Javelin Strategy & Research has issued its 2010 report on identity fraud occurrences from 2009. Key highlights from the report show that while the instances of identity theft reached record numbers in 2009, victims spent less time and money recovering from the crime.
According to Javelin, the number of identity fraud victims increased by 12% in 2009 and the amount of fraud increased by 12.5%. This is the highest rate of increase in the seven years that the company has been issuing the report.
New account fraud represents 39% of all 2009 fraud cases, versus 33% in 2008. Many of these fraudulent accounts were opened online. New account fraud isn't limited to credit card accounts. Fraudulent cell phone accounts make up 29% of total new account fraud.

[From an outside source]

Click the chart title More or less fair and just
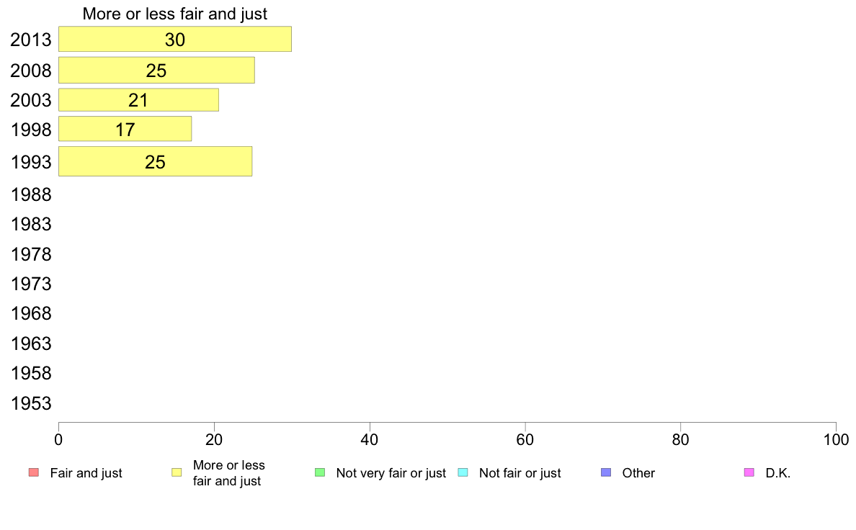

Existing credit cards are also highly targeted, making up 75% of fraud attacks on existing accounts.
If a company you’ve done business with suffers a data breach, the thieves are most likely to steal your name, address, and other personal stored information. Thieves could use this information in a phishing attempt to get more information from you, like your bank account number or PIN. On the upside, fewer Social Security numbers were compromised in company data breaches in 2009 than in 2008.
Identity fraud victims were more aggressive with reporting fraud – 50% of victims filed a police report, which helped lead to arrests and convictions in identity theft cases.
While the overall number of victims increased, Javelin says both the fraud costs per victim and the time required to resolve the fraud decreased. This means that consumers are spending less time and money clearing their names from fraud cases.
Whether you’ve been an identity theft victim in the past or not, you should continue to take steps to detect and prevent identity theft. Protecting your identity means monitoring your existing accounts and watching out for new accounts being opened in your name.